After Gordon discovered Social Dreaming in 1982 he resigned and joined Shell International for three years. Subsequently, he moved to the International Foundation for Social Innovation, Paris, but resigned when he was sixty. He was a fellow of the Australian Institute of Socio-Analysis; on the editorial board of Free Associations (UK), Freie Assoziation (Germany) and Organizational and Social Dynamics (UK); and a former board member of the International Society for the Psychoanalytic Study of Organizations;later, a Distinguished Member.
In 1982 Gordon met Allan King, a film-maker. Together they designed a working conference for unemployed Canadian citizens, exploring the experiences of being employed and unemployed. Much of this four day event was filmed. This resulted in the film ‘Who’s in Charge?’ which was shown at the 28th London Film Festival in 1984. Gordon had contributed to an earlier film, “Them and Us”, for BBC Panorama in 1981. He also contributed to BBC Radio Four programmes talking about Social Dreaming.

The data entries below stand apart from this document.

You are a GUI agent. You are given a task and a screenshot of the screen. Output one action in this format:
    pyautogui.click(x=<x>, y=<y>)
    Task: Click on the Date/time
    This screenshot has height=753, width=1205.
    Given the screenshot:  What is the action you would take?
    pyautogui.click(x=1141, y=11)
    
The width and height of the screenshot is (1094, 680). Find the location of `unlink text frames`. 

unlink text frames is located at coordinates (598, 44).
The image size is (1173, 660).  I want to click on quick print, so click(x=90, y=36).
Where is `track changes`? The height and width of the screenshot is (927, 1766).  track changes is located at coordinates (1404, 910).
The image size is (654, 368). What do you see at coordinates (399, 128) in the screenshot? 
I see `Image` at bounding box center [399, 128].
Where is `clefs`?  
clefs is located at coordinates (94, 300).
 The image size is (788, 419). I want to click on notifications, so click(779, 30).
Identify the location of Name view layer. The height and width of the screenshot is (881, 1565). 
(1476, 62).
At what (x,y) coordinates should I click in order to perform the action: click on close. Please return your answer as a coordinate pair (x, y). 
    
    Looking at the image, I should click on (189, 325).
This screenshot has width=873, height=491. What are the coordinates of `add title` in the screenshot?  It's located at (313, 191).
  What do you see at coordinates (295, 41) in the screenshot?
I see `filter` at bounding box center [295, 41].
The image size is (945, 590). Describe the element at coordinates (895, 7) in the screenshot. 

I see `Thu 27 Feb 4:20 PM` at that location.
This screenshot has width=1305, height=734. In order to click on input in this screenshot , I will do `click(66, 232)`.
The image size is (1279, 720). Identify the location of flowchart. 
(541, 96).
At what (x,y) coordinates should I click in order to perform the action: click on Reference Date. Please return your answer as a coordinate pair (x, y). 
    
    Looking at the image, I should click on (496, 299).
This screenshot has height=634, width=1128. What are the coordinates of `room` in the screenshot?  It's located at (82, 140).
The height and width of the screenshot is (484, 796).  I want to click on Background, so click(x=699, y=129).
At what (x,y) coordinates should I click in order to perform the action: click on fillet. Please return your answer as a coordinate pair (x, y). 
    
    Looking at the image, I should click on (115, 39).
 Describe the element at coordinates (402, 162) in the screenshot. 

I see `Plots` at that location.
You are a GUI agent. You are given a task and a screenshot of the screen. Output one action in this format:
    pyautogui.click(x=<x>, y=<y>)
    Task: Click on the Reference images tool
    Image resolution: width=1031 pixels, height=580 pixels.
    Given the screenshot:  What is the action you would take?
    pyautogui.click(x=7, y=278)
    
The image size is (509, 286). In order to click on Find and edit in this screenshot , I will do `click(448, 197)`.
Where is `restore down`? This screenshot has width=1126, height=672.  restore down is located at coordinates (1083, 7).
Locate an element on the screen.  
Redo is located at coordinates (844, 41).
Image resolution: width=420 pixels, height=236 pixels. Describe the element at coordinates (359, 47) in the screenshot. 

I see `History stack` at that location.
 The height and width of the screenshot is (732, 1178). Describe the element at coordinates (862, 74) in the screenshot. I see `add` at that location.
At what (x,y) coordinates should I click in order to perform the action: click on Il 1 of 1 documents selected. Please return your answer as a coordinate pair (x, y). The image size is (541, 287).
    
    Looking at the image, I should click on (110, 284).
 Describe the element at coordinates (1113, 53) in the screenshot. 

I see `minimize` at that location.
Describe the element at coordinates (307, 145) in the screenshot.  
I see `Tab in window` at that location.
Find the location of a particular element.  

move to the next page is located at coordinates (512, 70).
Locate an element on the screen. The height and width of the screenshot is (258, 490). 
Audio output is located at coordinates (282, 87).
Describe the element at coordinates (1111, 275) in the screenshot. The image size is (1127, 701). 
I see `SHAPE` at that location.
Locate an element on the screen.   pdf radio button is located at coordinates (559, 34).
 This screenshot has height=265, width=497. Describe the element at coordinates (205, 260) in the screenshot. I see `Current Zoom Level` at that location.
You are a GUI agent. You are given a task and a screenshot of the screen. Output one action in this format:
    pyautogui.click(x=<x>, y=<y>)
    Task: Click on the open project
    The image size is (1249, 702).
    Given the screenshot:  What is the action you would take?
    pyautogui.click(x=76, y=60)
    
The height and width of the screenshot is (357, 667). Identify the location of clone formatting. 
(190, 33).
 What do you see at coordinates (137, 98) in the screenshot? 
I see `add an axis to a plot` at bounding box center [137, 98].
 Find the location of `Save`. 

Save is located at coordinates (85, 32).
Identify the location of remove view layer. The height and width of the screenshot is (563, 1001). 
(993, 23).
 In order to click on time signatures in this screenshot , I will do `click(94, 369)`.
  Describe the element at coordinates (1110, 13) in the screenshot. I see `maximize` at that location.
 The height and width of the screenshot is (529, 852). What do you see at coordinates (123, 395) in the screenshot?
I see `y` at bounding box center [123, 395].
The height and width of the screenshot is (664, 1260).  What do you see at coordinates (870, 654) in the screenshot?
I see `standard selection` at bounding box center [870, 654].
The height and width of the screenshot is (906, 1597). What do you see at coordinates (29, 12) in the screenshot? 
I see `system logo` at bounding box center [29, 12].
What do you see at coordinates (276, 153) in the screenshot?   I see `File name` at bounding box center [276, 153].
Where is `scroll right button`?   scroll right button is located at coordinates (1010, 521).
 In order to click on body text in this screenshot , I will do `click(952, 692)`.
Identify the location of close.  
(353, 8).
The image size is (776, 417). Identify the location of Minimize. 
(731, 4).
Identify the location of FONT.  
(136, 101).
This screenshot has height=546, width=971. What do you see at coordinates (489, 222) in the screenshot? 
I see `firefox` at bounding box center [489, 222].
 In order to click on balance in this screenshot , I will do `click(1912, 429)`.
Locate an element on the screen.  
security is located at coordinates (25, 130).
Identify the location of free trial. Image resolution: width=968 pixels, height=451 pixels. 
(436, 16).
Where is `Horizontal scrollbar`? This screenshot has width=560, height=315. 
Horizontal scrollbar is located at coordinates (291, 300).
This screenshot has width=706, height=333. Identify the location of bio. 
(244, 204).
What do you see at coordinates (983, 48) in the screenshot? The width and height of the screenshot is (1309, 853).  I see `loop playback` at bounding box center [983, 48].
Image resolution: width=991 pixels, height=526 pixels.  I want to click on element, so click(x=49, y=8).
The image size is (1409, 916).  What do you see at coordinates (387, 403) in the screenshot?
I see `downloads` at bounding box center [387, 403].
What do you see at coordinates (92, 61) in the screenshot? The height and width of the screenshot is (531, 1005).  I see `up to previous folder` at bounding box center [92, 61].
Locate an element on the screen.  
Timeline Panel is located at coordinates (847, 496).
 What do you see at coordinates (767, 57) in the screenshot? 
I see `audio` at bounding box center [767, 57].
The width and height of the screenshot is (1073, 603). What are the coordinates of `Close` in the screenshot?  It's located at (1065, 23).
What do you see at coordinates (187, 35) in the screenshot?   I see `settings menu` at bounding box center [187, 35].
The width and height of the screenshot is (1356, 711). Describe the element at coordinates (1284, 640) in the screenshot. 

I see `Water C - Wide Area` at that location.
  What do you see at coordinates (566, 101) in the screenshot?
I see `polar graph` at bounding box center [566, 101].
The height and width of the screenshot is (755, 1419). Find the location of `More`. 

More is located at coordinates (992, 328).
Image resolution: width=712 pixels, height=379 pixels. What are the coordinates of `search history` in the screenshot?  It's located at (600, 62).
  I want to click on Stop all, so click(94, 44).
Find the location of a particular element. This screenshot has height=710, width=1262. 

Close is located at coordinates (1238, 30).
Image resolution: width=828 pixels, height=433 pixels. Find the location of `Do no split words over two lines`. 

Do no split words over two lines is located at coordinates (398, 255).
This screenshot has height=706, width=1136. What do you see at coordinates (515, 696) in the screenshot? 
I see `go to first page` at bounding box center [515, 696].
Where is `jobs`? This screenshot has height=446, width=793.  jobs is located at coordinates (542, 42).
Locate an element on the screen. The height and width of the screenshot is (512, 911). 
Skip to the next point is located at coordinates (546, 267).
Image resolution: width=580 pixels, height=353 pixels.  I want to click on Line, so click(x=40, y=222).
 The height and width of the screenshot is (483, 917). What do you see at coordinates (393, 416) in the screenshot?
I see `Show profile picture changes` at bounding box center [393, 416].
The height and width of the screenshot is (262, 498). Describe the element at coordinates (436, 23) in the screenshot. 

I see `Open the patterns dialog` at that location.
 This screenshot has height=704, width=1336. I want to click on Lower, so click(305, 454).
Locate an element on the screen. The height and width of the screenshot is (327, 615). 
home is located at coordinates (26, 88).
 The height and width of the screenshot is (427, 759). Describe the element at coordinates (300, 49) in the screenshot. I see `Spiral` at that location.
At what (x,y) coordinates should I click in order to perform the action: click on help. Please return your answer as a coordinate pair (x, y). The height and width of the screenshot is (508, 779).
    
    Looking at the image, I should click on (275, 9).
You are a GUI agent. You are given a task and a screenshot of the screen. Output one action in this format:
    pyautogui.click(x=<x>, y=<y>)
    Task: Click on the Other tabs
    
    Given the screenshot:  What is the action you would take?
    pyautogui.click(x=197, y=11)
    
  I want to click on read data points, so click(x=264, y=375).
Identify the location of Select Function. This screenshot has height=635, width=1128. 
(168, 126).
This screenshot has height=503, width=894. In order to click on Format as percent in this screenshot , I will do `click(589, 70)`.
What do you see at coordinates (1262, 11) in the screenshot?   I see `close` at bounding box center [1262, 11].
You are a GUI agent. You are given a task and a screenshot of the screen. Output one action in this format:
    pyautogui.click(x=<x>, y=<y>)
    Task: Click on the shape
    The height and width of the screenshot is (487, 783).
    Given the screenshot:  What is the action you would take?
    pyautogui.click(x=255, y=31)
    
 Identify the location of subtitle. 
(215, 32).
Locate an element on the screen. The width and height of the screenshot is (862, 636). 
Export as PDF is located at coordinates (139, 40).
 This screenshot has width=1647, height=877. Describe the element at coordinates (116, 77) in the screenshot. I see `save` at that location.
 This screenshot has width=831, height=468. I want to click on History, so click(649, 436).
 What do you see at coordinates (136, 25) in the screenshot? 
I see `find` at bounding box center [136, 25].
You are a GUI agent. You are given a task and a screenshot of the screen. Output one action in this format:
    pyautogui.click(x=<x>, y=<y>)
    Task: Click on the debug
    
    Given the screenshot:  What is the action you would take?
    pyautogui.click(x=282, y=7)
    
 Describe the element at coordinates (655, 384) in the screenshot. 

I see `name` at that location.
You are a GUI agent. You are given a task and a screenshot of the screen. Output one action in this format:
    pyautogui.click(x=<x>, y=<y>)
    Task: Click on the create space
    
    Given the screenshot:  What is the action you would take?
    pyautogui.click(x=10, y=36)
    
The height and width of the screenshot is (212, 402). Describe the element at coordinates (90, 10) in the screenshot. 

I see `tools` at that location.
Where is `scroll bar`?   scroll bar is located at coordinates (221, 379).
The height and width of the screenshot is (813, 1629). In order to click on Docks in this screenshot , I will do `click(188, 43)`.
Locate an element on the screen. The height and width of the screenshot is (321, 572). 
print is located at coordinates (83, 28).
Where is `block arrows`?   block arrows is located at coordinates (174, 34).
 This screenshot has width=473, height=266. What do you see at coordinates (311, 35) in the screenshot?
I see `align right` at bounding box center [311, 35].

In “Tongued with Fire”, a collection of Gordon’s papers on working with groups, published in 2000, he describes how, after leaving the Tavistock Institute, he worked with Eleanor Dorgan and Gerry French in initiating a series of conferences called “Authority for Faith” in Ireland. Subsequently Alastair Bain invited Gordon to introduce “Authority for Faith” conferences in Australia.
Gordon worked in India, Australia, Canada, the United States, the Philippines, Taiwan, Burkina Faso, and Rwanda, as well as most European countries. He had part-time appointments as a visiting Professor at Cranfield University, the New Bulgarian University, Sofia as well as other functions such as examiner for the University of the West of England. Gordon also wrote poetry and four of his poems were published in Aberdeen University Review.
Gordon published throughout his professional life, starting in 1965. Up to 2012 he had published seven books and over sixty articles. Some of the books on Social Dreaming were translated into Italian and Hungarian.
Gordon married Esther in 1962, with whom he shared his love of music, art, travelling and above all, the good company of friends. They had three children. One of their sons, Alexander, died tragically in 2005. He is survived by his wife, his sons Anthony and David, and six grandchildren.